The debate had previously played out in two highly contentious ballot measures, in both of which voters expressed support for an airport. A three-member majority of the County Board of Supervisors also supported the project.
In 1997, with a final decision nearing on how the county would convert the former El Toro Marine Corps Air Station into an international airport, a coalition of cities retained Stoorza, Ziegaus & Metzger to help fight the plan. The agency's mission: to provide strategic counsel, media relations and community-outreach support.
The El Toro Re-Use Planning Authority (ETRPA), a joint-powers agency covering cities in South Orange County opposed to the airport plan, also asked the agency to develop public information collateral materials.
When it became clear in late 1998 that airport opponents would again pursue a ballot initiative, Stoorza brought in Campaign Strategies Inc.
(CSI), its political consulting affiliate, to advise ETRPA. CSI encouraged ETRPA to draft an initiative, called Measure F, that proposed an alternative 'Millennium Plan,' including greenspace, an office park and hous- ing.
Stoorza and CSI encouraged initiative proponents to build a broad base of support and to develop messages that were appealing to voters outside the South County base.
CSI helped hold together a fractious coalition of citizen groups, keeping the campaign focused on a few clear objectives. The goal was to pass Measure F by making all residents of Orange County more aware of the initiative and getting them more involved in the planning process.
The group used two winning messages: 1) there was already an existing airport (John Wayne) in Orange County, and people there still like to use LAX; and 2) the aversion to added noise from the proposed airport.
CSI president Tom Shepard cites two key aspects of the campaign: 1) a strong volunteer base that collected a record 192,000 signatures to qualify the initiative and raised over $1.5 million in private contributions; and 2) disciplined management that kept the debate focused on research-derived message points.
'This foundation enabled us to run a very aggressive direct mail campaign,' Shepard says. 'It carried our messages to voters throughout the county, making it possible for us to effectively respond to scare tactics by the opposition claiming the initiative would result in having criminals released from overcrowded jails terrorizing local residents. It also succeeded in changing the editorial position of the county's major daily newspaper, the Orange County Register, from opposition to support for the initiative.'
In the final days, polling showed the initiative barely over 50%. But on March 7, 2000, voters favored it by a wide margin.

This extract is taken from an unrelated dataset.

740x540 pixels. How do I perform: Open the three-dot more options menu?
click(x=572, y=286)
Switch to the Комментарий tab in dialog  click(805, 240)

On April 6 the Orange County Board of Supervisors voted to suspend all expenditures related to airport development. 'Even with airport supporters spending millions to defeat Measure F, the campaign scored a remarkable 67% to 33% victory that political observers say will fundamentally reshape Orange County politics,' Shepard says.
Airport supporters have filed suit to overturn the vote and are looking to increase political pressure on the board for maintaining grass-roots support in anti- cipation of extended litigation.